## What to work on
Among the entries below, the lines from the one with "Task: Pick the beige paint can thumbnail" up to and including the one with "This screenshot has height=761, width=1075." are to be restated exactly, without pictures.

——

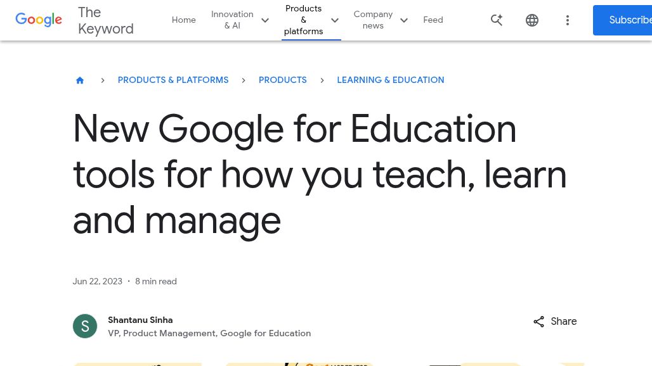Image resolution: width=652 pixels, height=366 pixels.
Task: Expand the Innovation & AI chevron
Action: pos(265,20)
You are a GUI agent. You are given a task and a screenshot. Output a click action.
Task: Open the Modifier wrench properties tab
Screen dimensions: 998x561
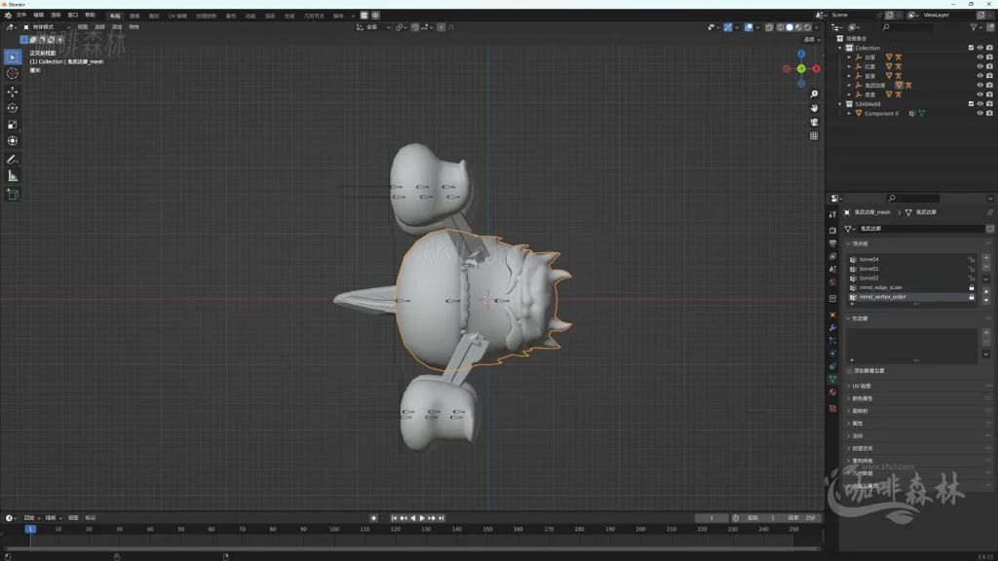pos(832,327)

——

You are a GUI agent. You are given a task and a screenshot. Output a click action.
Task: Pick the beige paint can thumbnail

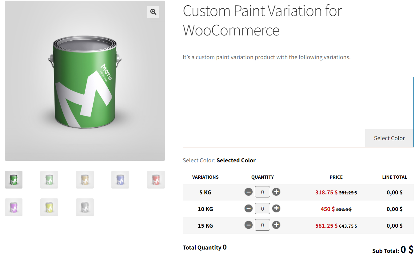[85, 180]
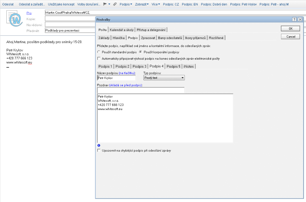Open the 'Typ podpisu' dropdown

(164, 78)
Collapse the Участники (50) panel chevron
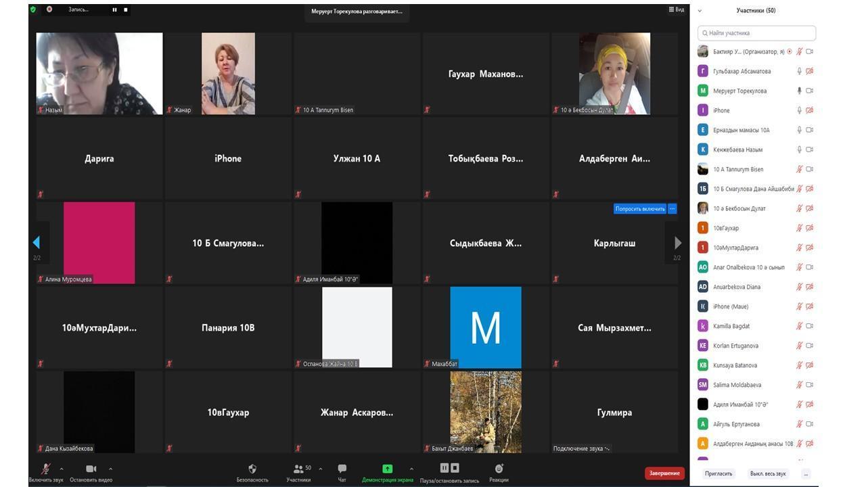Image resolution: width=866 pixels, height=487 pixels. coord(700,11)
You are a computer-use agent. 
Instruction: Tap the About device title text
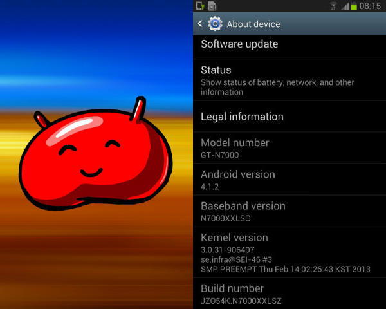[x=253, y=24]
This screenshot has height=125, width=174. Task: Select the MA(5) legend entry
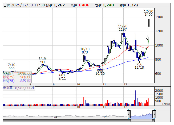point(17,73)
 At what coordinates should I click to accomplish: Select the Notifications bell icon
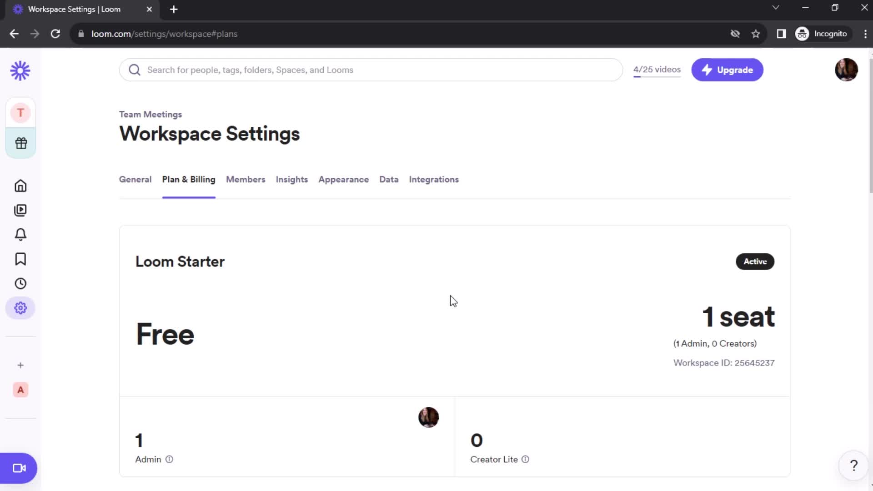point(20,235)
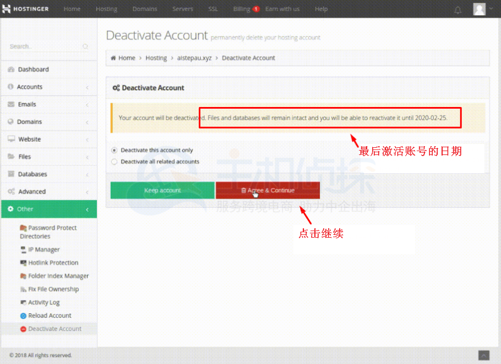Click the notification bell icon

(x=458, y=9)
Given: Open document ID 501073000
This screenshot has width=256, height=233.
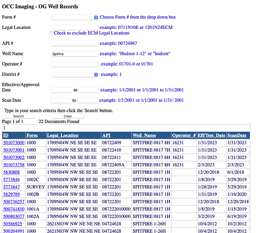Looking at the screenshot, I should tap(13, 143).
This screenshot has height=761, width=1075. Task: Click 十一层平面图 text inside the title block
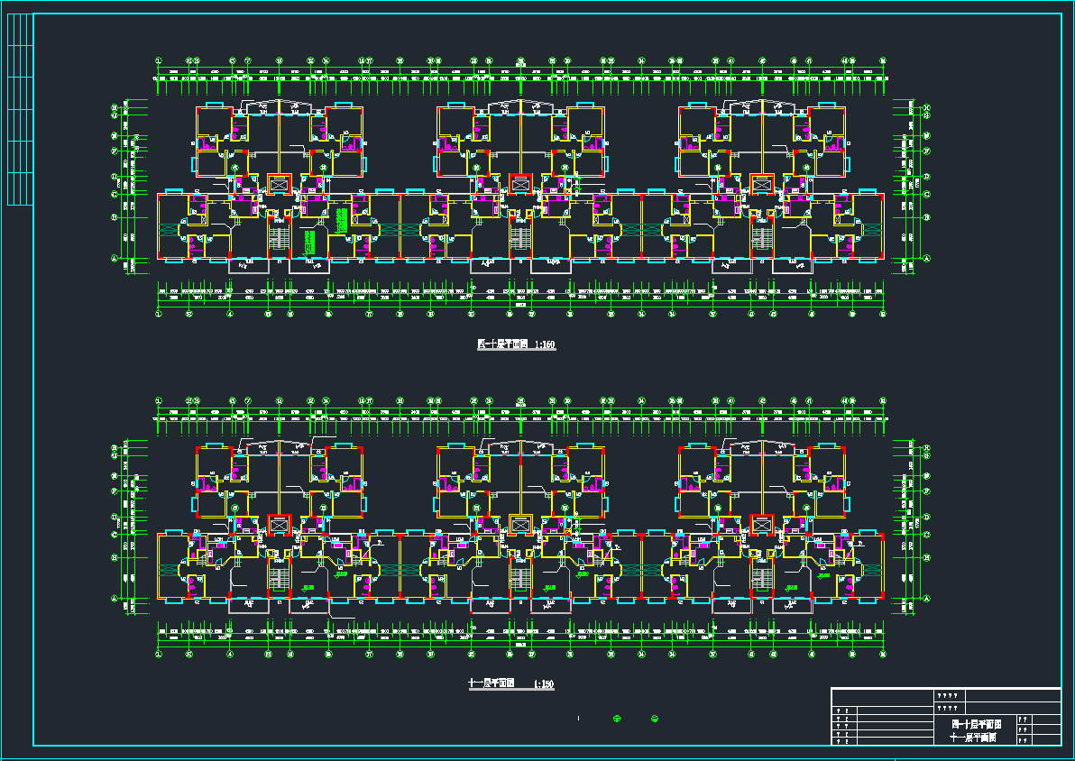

——

## Your solution
Task: Pick the beige paint can thumbnail

[85, 180]
Open the 'Typ podpisu' dropdown

(164, 78)
Collapse the Участники (50) panel chevron
Image resolution: width=866 pixels, height=487 pixels. coord(700,11)
You are a computer-use agent. 
Instruction: Tap the About device title text
[x=253, y=24]
This screenshot has height=125, width=174. Task: Select the MA(5) legend entry
point(17,73)
 At what coordinates should I click to accomplish: Select the Notifications bell icon
point(20,235)
Click the notification bell icon

(x=458, y=9)
Given: Open document ID 501073000
This screenshot has width=256, height=233.
Looking at the screenshot, I should tap(13, 143).
This screenshot has height=761, width=1075. Task: Click 十一层平面图 text inside the title block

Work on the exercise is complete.